YOUR GOAL = Your response to the data below should hold nothing except the lines from the one containing "You are a computer-use" down to the one containing "This screenshot has width=336, height=229.", reproduced exactly and without pictures.

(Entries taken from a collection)

══════════════════════════════

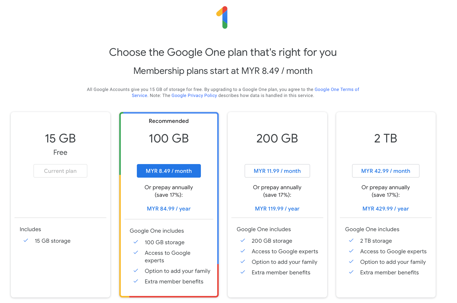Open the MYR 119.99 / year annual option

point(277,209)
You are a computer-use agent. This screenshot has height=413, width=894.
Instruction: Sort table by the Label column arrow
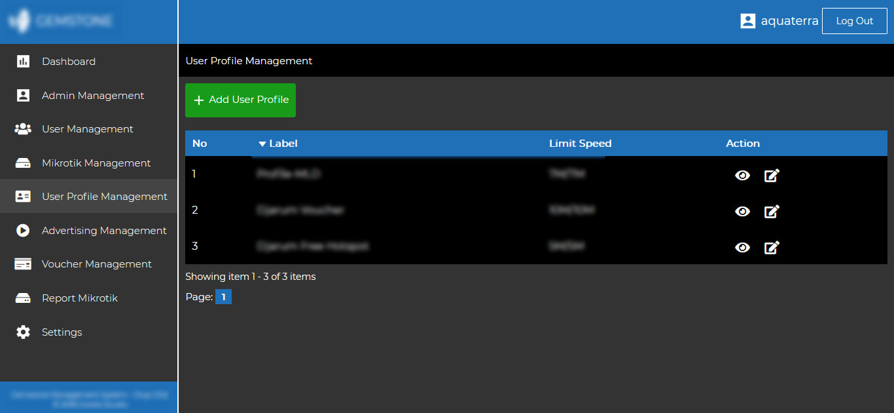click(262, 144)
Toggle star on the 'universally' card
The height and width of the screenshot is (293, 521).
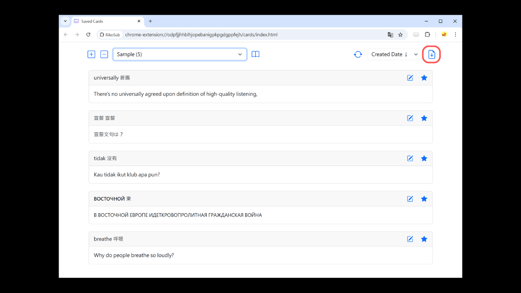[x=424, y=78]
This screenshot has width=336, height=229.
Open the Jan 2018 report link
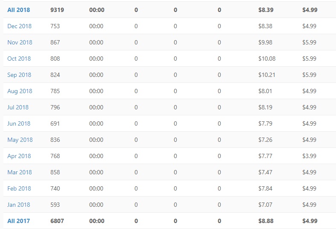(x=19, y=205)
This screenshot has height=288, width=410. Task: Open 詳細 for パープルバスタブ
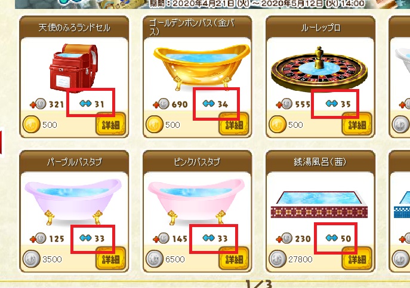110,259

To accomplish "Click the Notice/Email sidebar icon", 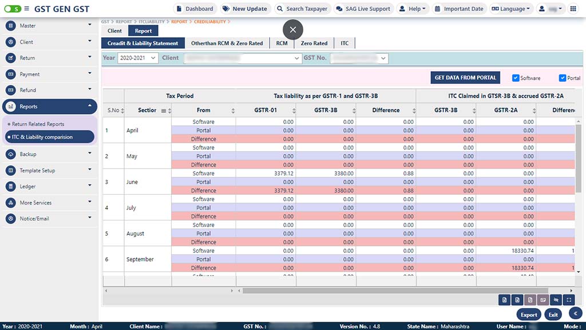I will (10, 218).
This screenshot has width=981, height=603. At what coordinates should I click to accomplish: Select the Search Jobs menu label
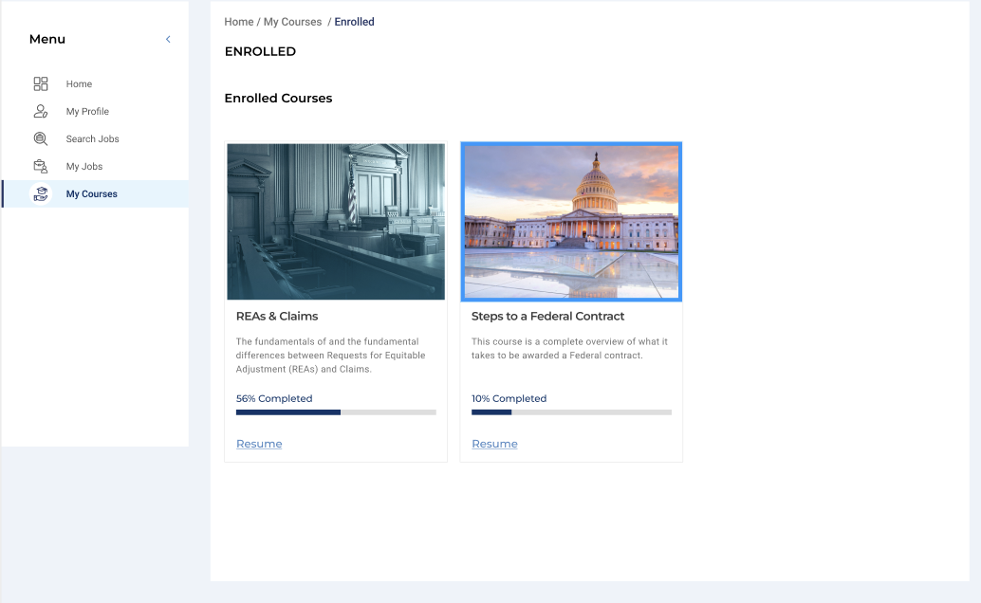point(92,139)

══════════════════════════════

ANSWER TO THIS PROBLEM =
You are a computer-use agent. This screenshot has height=413, width=894.
Instruction: Sort table by the Label column arrow
click(262, 144)
Toggle star on the 'universally' card
The height and width of the screenshot is (293, 521).
[x=424, y=78]
This screenshot has width=336, height=229.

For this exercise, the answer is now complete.